** TASK OBJECTIVE **
Check every line of the entries that follow, and copy the ones containing "computer".

** MATERIAL PROVIDED **
------

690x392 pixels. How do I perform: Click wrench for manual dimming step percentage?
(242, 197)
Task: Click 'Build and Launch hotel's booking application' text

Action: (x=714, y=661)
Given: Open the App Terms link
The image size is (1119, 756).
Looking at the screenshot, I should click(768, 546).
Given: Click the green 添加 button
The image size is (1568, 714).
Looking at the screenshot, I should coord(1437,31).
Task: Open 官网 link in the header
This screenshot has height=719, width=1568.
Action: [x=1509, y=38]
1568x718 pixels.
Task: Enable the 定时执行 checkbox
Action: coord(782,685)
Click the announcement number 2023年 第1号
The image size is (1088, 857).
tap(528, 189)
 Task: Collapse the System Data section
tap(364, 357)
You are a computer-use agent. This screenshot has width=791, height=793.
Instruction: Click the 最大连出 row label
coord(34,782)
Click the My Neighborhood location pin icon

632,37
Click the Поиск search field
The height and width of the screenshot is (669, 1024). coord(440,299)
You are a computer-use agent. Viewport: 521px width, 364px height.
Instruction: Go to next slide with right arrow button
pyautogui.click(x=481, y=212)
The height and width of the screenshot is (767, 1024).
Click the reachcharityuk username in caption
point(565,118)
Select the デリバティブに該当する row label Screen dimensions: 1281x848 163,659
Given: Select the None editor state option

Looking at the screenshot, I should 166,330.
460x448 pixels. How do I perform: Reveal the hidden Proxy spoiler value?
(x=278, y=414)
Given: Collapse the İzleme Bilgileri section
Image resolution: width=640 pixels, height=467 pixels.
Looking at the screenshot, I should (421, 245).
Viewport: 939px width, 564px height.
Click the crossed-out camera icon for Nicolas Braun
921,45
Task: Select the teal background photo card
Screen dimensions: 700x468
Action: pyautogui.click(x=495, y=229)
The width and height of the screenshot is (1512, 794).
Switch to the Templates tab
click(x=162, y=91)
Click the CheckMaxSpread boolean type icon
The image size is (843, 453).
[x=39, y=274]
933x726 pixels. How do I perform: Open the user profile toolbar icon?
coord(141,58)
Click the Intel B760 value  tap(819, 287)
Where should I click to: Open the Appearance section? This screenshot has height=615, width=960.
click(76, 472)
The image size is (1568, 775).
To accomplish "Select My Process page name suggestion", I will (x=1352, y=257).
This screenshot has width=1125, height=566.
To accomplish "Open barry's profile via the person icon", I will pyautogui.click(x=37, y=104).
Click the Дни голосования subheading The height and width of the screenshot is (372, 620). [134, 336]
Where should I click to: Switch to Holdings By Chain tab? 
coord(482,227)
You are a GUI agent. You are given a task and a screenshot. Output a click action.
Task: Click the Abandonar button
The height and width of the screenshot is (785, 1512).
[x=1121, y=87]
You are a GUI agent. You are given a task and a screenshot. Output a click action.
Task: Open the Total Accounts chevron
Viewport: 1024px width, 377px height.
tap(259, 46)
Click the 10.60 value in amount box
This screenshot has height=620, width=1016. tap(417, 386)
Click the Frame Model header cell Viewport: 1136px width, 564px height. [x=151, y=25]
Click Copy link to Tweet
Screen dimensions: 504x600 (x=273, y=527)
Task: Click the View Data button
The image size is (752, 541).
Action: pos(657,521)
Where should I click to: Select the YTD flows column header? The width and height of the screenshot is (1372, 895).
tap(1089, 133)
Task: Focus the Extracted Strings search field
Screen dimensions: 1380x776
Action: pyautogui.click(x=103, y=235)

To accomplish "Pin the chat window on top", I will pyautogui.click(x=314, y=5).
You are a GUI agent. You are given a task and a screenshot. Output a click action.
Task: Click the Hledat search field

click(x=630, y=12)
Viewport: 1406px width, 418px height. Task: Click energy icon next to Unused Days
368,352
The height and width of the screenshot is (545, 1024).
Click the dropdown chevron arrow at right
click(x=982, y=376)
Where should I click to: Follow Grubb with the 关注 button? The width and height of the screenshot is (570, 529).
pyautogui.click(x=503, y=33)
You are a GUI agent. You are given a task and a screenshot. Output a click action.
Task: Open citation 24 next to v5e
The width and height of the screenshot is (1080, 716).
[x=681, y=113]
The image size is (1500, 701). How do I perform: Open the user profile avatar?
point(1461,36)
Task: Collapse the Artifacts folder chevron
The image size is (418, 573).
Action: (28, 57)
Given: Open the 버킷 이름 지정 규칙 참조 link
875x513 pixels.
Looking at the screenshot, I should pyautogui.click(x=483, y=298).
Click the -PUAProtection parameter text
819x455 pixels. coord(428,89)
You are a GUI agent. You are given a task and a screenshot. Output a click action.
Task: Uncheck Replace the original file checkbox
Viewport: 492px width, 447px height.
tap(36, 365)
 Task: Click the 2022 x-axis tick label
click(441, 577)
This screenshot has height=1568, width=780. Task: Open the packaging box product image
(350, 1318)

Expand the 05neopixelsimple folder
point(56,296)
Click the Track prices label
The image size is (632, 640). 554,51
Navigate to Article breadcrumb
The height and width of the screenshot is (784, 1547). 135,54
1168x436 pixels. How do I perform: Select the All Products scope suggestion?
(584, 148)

------

** REPLY **
You are a computer-use agent. This screenshot has width=791, height=793.
You are a computer-use agent. Viewport: 521px width, 364px height.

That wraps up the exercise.